Top of Provided data

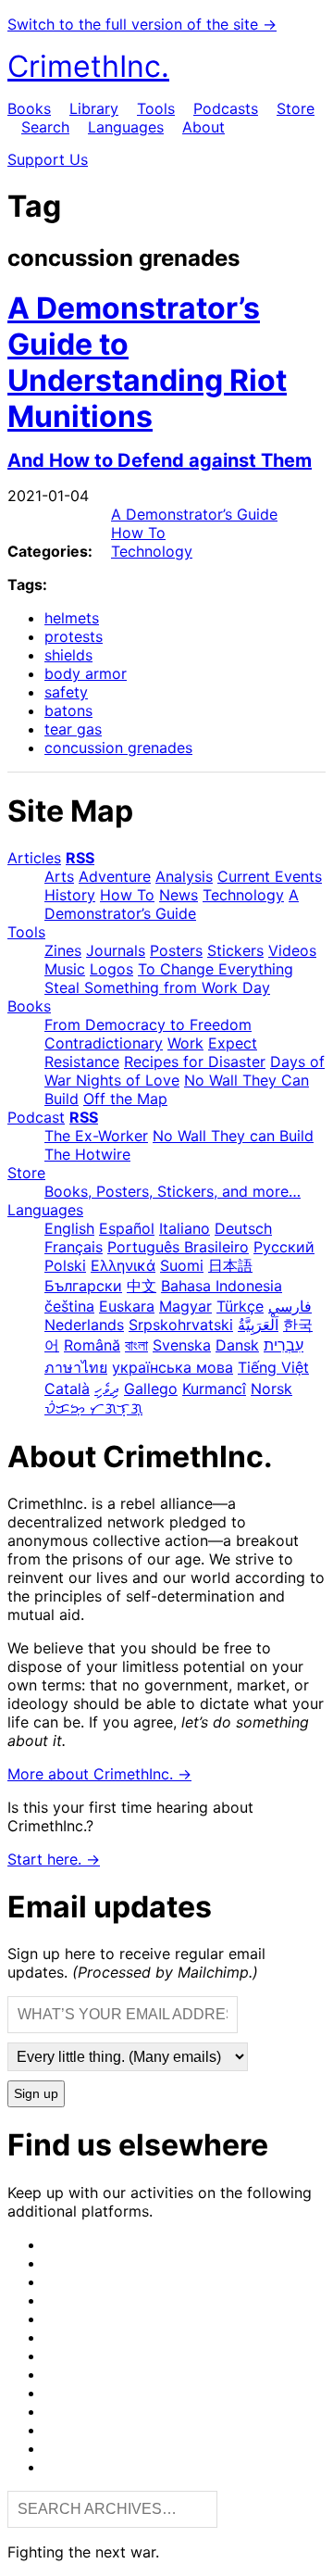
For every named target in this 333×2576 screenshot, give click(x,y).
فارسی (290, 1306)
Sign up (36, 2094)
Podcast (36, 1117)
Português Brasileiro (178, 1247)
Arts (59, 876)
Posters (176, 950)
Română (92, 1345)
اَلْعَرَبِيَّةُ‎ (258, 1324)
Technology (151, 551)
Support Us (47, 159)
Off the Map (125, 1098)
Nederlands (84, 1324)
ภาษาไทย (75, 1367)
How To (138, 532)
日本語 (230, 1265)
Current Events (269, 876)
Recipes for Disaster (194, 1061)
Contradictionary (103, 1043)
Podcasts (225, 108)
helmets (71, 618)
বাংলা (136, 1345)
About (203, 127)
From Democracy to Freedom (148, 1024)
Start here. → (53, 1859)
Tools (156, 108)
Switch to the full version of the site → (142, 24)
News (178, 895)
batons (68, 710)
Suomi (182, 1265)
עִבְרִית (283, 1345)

Bottom of Provided data

Required work
Retype, exactly as shown, the lines from the one with "Português Brasileiro (178, 1247)" through the end of the records.

Final answer
Português Brasileiro (178, 1247)
Arts (59, 876)
Posters (176, 950)
Română (92, 1345)
اَلْعَرَبِيَّةُ‎ (258, 1324)
Technology (151, 551)
Support Us (47, 159)
Off the Map (125, 1098)
Nederlands (84, 1324)
ภาษาไทย (75, 1367)
How To (138, 532)
日本語 (230, 1265)
Current Events (269, 876)
Recipes for Disaster (194, 1061)
Contradictionary (103, 1043)
Podcasts (225, 108)
helmets (71, 618)
বাংলা (136, 1345)
About (203, 127)
From Democracy to Freedom (148, 1024)
Start here. → (53, 1859)
Tools (156, 108)
Switch to the full version of the site → (142, 24)
News (178, 895)
batons (68, 710)
Suomi (182, 1265)
עִבְרִית (283, 1345)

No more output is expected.